Suitable hydrotreating catalysts are any known conventional hydrotreating catalysts and include those which are comprised of at least one Group VIII metal, preferably iron, cobalt and nickel, more preferably cobalt and/or nickel and at least one Group VI metal, preferably molybdenum and tungsten, on a high surface area support material, preferably alumina. Other suitable hydrotreating catalysts include zeolitic catalysts. More than one type of hydrotreating catalyst be used in the same hydrotreating reactor. The Group VIII metal is typically present in an amount ranging from about 2 to about 20 wt %, preferably from about 4 to about 12 wt %. The Group VI metal will typically be present in an amount ranging from about 1 to about 25 wt %, preferably from about 2 to about 25 wt %.

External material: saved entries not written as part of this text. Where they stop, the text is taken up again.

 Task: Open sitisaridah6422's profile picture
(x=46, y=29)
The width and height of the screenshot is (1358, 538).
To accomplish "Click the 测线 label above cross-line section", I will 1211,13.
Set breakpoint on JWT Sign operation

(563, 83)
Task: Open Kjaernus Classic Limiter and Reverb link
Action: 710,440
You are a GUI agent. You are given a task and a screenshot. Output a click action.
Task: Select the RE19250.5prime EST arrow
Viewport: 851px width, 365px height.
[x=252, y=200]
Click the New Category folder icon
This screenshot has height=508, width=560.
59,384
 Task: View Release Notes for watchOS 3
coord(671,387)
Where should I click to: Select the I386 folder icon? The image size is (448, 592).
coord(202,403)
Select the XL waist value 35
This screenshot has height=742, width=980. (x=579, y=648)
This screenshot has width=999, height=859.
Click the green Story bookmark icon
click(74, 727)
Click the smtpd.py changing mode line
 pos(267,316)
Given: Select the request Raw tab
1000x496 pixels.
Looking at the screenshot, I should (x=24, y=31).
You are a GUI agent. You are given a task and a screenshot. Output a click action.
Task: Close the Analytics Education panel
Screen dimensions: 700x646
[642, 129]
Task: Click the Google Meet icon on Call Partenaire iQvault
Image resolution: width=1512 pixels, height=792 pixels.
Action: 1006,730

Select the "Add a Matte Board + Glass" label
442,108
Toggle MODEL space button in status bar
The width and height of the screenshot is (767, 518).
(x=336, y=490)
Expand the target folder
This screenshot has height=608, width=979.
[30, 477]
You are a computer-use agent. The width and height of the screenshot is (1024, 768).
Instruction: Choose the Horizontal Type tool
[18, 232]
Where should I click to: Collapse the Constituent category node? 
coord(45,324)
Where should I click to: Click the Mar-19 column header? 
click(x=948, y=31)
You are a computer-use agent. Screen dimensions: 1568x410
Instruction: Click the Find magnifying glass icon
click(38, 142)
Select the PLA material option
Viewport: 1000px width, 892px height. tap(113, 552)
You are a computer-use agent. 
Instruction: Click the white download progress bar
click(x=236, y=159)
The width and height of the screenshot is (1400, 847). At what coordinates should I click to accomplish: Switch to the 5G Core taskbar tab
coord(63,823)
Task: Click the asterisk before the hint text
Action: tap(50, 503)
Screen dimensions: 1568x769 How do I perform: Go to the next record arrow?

Preferred hydrotreating reaction conditions include a temperature from about 290° C. (550° F.) to about 455° C. (850° F.), suitably 316° C. (600° F.) to about 427° C. (800° F.) and preferably 343° C. (650° F.) to about 399° C. (750° F.), a pressure from about 2.8 MPa (gauge) (400 psig) to about 17.5 MPa (gauge) (2500 psig), a liquid hourly space velocity of the fresh hydrocarbonaceous feedstock from about 0.1 hr−1, suitably 0.5 hr−1, to about 5 hr−1, preferably from about 1.5 to about 4 hr−1, and a hydrogen rate of about 84 Nm3/m3 (500 scf/bbl), to about 1,011 Nm3/m3 oil (6,000 scf/bbl), preferably about 168 Nm3/m3 oil (1,000 scf/bbl) to about 1,250 Nm3/m3 oil (7,500 scf/bbl), with a hydrotreating catalyst or a combination of hydrotreating catalysts.
The distilled naphtha stream in the side line 74 may be hydrotreated with hydrogen over the hydrotreating catalyst in the hydrotreating reactor to provide a hydrotreated naphtha stream. The hydrotreated naphtha stream may be separated and fractionated in a naphtha splitter column to provide a C4− overhead stream, a C5-C6 side stream, and a C7+ hydrotreated naphtha stream. A naphtha splitter overhead stream in line 102 comprising C4− hydrocarbons may be directed to the saturated gas plant unit 110. A naphtha splitter side stream in line 104 comprising C5-C6 hydrocarbons may be fed to a N-paraffin separation unit 50. The naphtha splitter side stream may comprise less than 7 wt % C7+ hydrocarbons, or less than 6 wt % C7+ hydrocarbons, or less than 5 wt % C7+ hydrocarbons.
The C7+ hydrotreated naphtha stream in line 106 may be fed to an aromatics complex unit 200 for further processing.
The reforming unit 210 may carry out the catalytic conversion of paraffins and naphthenes to aromatics over a reforming catalyst. Reforming may be defined as the total effect produced by dehydrogenation of cyclohexanes and dehydroisomerization of alkylcyclopentanes and high carbon content C6 to C7 naphthenes to yield aromatics, dehydrogenation of paraffins to yield olefins, dehydrocyclization of paraffins and olefins to yield aromatics, isomerization of n-paraffins, isomerization of alkylcycloparaffins to yield cyclohexanes, isomerization of substituted aromatics, and hydrocracking of paraffins.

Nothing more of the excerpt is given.